Hall was optioned to Triple–A Lehigh Valley to begin the 2024 season. In 80 games, he slashed .248/.324/.402 with 12 home runs and 56 RBI. On August 9, 2024, Hall was designated for assignment by the Phillies. He cleared waivers and was sent outright to Triple–A Lehigh Valley on August 11. Hall elected free agency following the season on November 4.

===Pittsburgh Pirates===
On December 21, 2024, Hall signed a minor league contract with the Pittsburgh Pirates. In 59 appearances split between the Single-A Bradenton Marauders and Triple-A Indianapolis Indians, he batted a cumulative .202/.306/.290 with four home runs and 24 RBI. Hall was released by the Pirates organization on August 6, 2025.

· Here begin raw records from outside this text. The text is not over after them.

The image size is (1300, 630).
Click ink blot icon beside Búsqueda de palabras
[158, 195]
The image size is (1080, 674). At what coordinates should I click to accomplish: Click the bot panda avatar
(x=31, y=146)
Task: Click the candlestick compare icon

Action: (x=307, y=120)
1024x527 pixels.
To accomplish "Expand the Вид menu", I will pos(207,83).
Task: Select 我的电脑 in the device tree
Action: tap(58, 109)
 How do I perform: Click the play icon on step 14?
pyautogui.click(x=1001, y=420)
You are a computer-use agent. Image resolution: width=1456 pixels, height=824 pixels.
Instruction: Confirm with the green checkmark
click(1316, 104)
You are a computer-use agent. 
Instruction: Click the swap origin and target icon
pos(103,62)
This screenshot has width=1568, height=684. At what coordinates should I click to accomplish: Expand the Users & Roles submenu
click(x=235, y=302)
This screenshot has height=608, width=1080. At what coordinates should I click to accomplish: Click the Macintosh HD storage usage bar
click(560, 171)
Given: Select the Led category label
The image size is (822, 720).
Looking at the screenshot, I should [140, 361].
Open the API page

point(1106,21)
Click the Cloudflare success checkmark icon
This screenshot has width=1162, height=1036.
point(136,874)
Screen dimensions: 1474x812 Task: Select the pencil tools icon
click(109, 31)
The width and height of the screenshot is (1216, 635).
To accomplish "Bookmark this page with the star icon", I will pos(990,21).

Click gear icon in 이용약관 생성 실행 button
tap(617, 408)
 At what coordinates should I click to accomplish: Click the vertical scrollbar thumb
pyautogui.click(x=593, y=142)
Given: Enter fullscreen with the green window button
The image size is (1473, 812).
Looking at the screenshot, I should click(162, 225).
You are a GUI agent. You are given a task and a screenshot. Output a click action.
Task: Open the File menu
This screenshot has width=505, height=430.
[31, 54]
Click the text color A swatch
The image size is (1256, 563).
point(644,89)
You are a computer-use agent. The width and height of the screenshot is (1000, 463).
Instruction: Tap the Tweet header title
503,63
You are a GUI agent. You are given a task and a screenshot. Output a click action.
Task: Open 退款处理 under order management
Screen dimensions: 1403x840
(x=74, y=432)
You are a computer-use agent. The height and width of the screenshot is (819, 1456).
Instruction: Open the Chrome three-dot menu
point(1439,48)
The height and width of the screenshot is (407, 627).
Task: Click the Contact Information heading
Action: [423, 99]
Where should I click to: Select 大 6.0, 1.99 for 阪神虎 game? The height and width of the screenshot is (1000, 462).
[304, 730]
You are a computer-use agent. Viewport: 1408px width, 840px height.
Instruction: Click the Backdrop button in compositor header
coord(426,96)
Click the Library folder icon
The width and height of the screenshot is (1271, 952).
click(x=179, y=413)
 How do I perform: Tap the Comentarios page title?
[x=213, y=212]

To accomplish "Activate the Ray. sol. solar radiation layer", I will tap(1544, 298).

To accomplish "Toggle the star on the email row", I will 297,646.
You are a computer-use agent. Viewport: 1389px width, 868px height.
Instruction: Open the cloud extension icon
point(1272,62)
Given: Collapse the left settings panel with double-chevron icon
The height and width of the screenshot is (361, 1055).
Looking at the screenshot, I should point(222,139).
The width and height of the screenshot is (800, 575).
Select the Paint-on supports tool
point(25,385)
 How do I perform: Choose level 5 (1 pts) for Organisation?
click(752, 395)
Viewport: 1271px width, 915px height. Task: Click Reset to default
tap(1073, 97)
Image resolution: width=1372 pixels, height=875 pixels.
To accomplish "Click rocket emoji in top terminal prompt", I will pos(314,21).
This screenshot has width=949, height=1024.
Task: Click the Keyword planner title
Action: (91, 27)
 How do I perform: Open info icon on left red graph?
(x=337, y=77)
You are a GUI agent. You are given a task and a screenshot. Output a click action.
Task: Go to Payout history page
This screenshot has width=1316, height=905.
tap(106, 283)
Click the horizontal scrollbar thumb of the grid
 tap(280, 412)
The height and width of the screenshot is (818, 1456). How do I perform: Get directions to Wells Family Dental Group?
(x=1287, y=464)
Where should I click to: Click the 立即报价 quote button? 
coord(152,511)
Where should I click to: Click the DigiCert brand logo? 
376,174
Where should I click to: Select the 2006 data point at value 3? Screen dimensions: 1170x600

===Hagerstown Flying Boxcars===
On May 12, 2026, Hall signed with the Hagerstown Flying Boxcars of the Atlantic League of Professional Baseball.

==Personal life==
Hall's grandfather, James "Bo" Hall, played minor league baseball in the San Francisco Giants organization and was the head baseball coach at Cochise College and Eastern Arizona College. His uncle, Shane Hall, played three seasons in the Boston Red Sox organization.